Lunch

Contrary to my predictions in my last post, my lunch on Wednesday was actually more local in its ingredients. I unfroze some chili I had made a week ago, and ate that with some couscous. Ill do my best to outline all of the ingredients in the chili:

Prepackaged mix

The pre-packaged mix includes raw beans, chili spices and some dried chives for extra flavor. It is packaged by a company called Mitchell’s Soup Company, which to my delight hand makes all of their products from the Cowichan Valley on Vancouver Island! I have finallycome across a food product thatdoes not have to cross water to get to the supermarket. It is roughly 140 km from the valley, to Thrifty Foods, to my house, so in a truck that would burn roughly 54.6 litres of gas to transport.

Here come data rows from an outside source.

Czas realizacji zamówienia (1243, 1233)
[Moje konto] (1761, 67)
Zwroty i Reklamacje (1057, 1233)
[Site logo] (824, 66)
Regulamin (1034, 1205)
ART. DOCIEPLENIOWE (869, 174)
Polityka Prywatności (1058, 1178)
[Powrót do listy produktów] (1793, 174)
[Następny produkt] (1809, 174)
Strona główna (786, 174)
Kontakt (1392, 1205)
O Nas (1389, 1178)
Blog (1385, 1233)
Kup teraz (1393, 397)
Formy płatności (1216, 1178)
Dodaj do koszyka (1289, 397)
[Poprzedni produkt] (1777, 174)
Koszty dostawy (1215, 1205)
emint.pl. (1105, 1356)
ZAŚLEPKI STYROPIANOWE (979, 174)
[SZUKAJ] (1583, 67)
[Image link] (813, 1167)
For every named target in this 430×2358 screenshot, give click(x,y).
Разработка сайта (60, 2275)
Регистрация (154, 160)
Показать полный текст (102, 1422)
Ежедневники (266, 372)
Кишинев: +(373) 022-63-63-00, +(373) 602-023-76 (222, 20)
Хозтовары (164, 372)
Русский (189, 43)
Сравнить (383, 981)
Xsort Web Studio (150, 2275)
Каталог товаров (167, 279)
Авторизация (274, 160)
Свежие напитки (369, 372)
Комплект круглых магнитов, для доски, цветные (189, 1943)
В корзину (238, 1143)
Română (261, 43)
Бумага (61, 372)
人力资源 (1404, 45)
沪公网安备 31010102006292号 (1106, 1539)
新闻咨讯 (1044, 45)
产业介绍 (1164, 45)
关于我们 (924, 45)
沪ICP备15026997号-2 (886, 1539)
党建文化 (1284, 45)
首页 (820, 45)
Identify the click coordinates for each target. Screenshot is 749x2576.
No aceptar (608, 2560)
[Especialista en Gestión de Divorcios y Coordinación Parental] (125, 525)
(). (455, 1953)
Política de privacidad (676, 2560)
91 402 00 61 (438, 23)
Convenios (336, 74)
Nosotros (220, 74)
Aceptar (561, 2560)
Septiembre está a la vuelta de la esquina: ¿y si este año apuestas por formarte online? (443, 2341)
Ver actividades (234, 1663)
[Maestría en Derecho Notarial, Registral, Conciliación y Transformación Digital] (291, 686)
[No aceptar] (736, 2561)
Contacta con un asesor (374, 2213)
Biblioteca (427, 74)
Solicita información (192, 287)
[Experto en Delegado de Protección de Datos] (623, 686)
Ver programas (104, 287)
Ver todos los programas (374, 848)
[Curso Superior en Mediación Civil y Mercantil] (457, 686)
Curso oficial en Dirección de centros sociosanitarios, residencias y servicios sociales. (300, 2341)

The pre-packaged recipe calls for 3 extra ingredients: tomatoes, an onion and some ground beef. The tomatoes are from Abbostsford BC, which I was thrilled to hear because it’s the first ingredient I’ve blogged about to be within 100 miles of my home! However, it just barely makes it at around 94 miles. It  was also grown in a greenhouse, which although makes use of solar energy to heat itself through convection, still has to be heated significantly using fossil fuels in colder climates.

The onions are grown in the USA. Washington is the second largest state in the US for onion production, as well as being the closest state to BC, so initially I guessed that this is where the onion is from. However, according to the National Onion Association (of the United States), spring and summer onions are more likely to come from Arizona, which is roughly 2,800 km away[1]. To my surprise, despite not having the handling restrictions of dairy products, onions go through a similar inspection process to that of eggs. Both are inspected, graded, packaged, and usually required to be kept cool or frozen for storage in cooler months.

As for the meat, I tried to avoid ground beef and choose a non-ruminating animal as a substitute, namely ground turkey. The turkey was grown organically also in the Cowichan Valley, which means that there are considerably lower fossil fuel inputs into their feed. The turkey must still be processed and its meat ground and packaged to ultimately be transported to stores, which may possibly use oil as a fuel and plastics input to carry these steps out.

The couscous was prepared in Delta, BC and is also organic, which greatly surprised me as well because I have eaten this brand of couscous before many times and never knew it was organic. It was only after scouring the box for the area in which it was grown that I found in tiny writing on the bottom of the box “Certified Organic by the Organic Crop Improvement Association”. I was perplexed as to why the company would not want to advertise this more transparently to their consumers, especially if they had gone through the trouble to get it certified by an official organization.  The Box is 100% recycled paper, which saves some oil in not having to construct new paper but is still a very oil and water intensive project due to the recycling.

My last ingredient that I thought I should touch on is the water I was drinking.  Victoria sits almost directly on the Juan de Fuca fault line, which means that we are very susceptible to earthquakes. The area is in fact “due” for the next big one, which could come tomorrow or in 100 years from now. The situation gets worse when the fact that 95% of Vancouver islands food is imported from the mainland[2] is considered, which brings up serious food security issues if we were ever cut off from the mainland for a short period of time for any reason. As a result, our family stays stocked with a lot of canned goods that we eat and restock but keep in large supply, as well as having an emergency water cooler. These water jugs are kept in a tick plastic container and can become unsafe to drink if they are stored for too long.

As a result, despite having clean and fresh tap water, we usually drink from the cooler which uses much more oil to package and transport. I thought this is an interesting example of how our entire family, including myself, is not willing to put an environmental concern above what we feel is our personal safety insurance. However the water is tapped from Fanny Bay, BC and is bottled in Richmond, BC, so at least the entire production process is spread over less than a 300km distance.

*just to clarify the water I used to cook the chili in was from the tap. I still end up using the tap a lot!